◆ Problems to solve ◆
1. Answer these questions from the abstract on Onopordon acanthium below:
(a) To which plant family does Onopordon acanthium belong?
(b) Which substrate was used in the in vitro ACE assay?
(c) Which two substances served as positive controls in the DPPH radical scavenging assay?
2. Return the passage of the Onopordon acanthium abstract below from "Ethnopharmacological relevance" up to and including "and diuretic agent.", copied word for word.
3. Extend the abstract on Onopordon acanthium below, beginning after its final sentence.

Isolation, Identification and Molecular Docking Studies of a New Isolated Compound, from Onopordon acanthium: A Novel Angiotensin Converting Enzyme (ACE) inhibitor

https://doi.org/10.1016/j.jep.2013.05.046Get rights and content

Abstract

Ethnopharmacological relevance

Onopordon acanthium (also known as Scotch thistle) is a medicinal plant of the Asteraceae family that is widely distributed in Europe and Asia. This plant has been long used in traditional medicine as a hypotensive, cardiotonic and diuretic agent.

Aim of the study

The present study is designed to isolate an active compound with ACE inhibition activity from O. acanthium, measure antioxidant activity, predict domain specificity and pharmacokinetic properties of the isolated compound.

Materials and methods

Methanolic extract of O. acanthium seeds, has been subjected to a repeated column chromatography to give a pure compound with Angiotensin Converting Enzyme (ACE) inhibition activity. The ACE inhibition activity was determined using hippuryl-L-histidyl-L-leucine (HHL) as substrate in an in vitro ACE assay. Structure of the pure compound, isolated from O. acanthium has been established by spectroscopic methods, including Infrared (IR), Nuclear Magnetic Resonance (NMR) and Mass spectrum analysis. In addition, antioxidant activity of the new isolated compound, was measured using 2,2-diphenyl-1-picrylhydrazyl (DPPH) radical scavenging assay and compared with those of BHT and Trolox as positive controls. Enzyme type inhibition and ACE-C or N domain specificity of the new compound was further evaluated through molecular modeling and docking studies.

◆ The data ◆
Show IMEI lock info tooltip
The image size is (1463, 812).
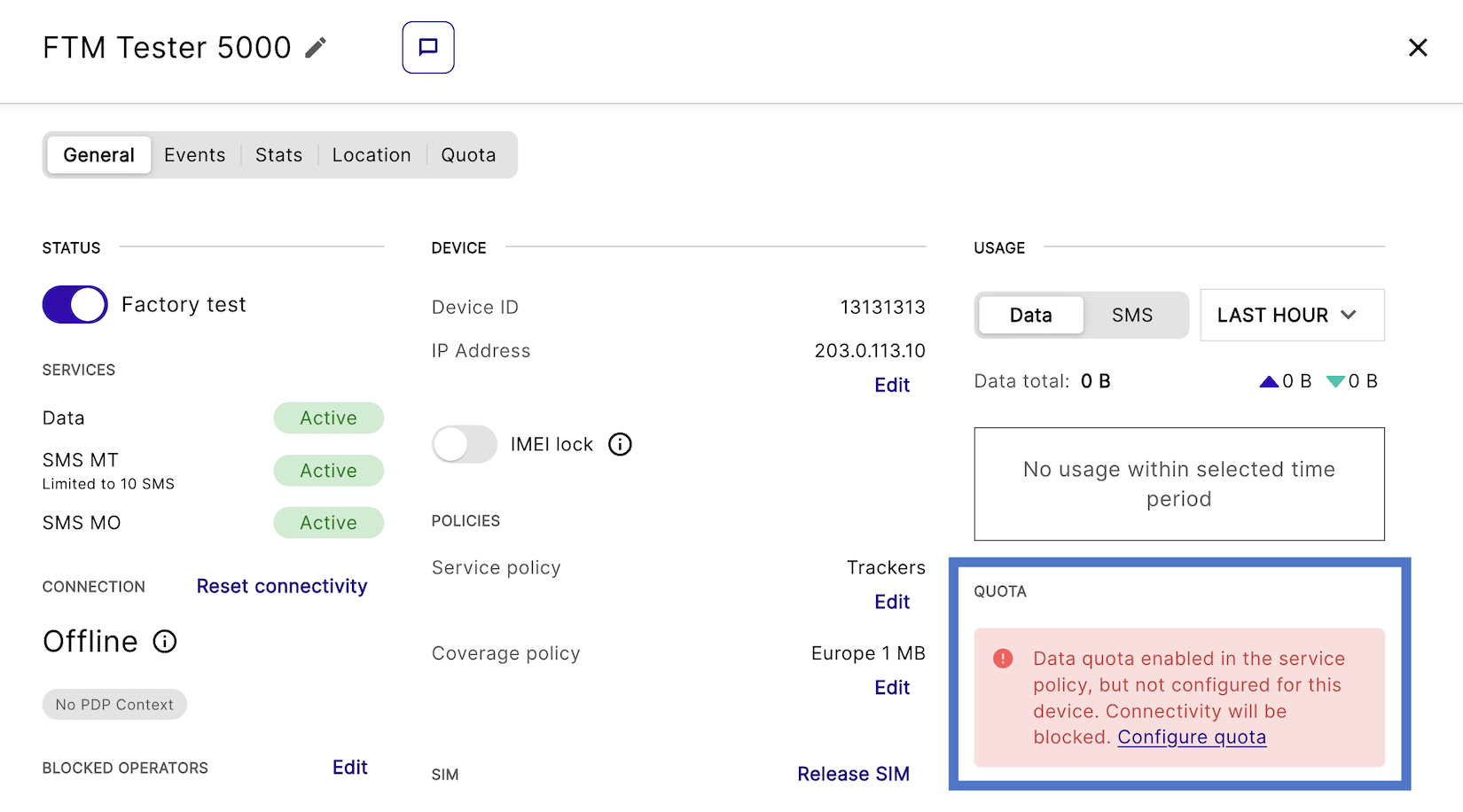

◆ Responses ◆
1.
(a) The Asteraceae family.
(b) Hippuryl-L-histidyl-L-leucine (HHL).
(c) BHT and Trolox.

2.
Ethnopharmacological relevance

Onopordon acanthium (also known as Scotch thistle) is a medicinal plant of the Asteraceae family that is widely distributed in Europe and Asia. This plant has been long used in traditional medicine as a hypotensive, cardiotonic and diuretic agent.

3.
Results

Structure of the pure compound, isolated from O. acanthium (83±1% ACE inhibition activity at concentration of 330 μg/ml), has been established. The isolated compound possessed acceptable antioxidant activity (IC50 value of 2.6±0.04 μg/ml) in comparison with BHT (IC50 value of 10.3±0.15 μg/ml) and Trolox (IC50 value of 3.2±0.06 μg/ml). Molecular docking predicted competitive type enzyme inhibition and approximately similar affinity of the isolated compound for ACE-C and N domains.

Conclusion

The results derived from computational and in vitro experiments, confirm the potential of the isolated compound, from O. acanthium as a new antihypertensive compound and give additional scientific support to an anecdotal use of O. acanthium in traditional medicine to treat cardiovascular disease such as hypertension.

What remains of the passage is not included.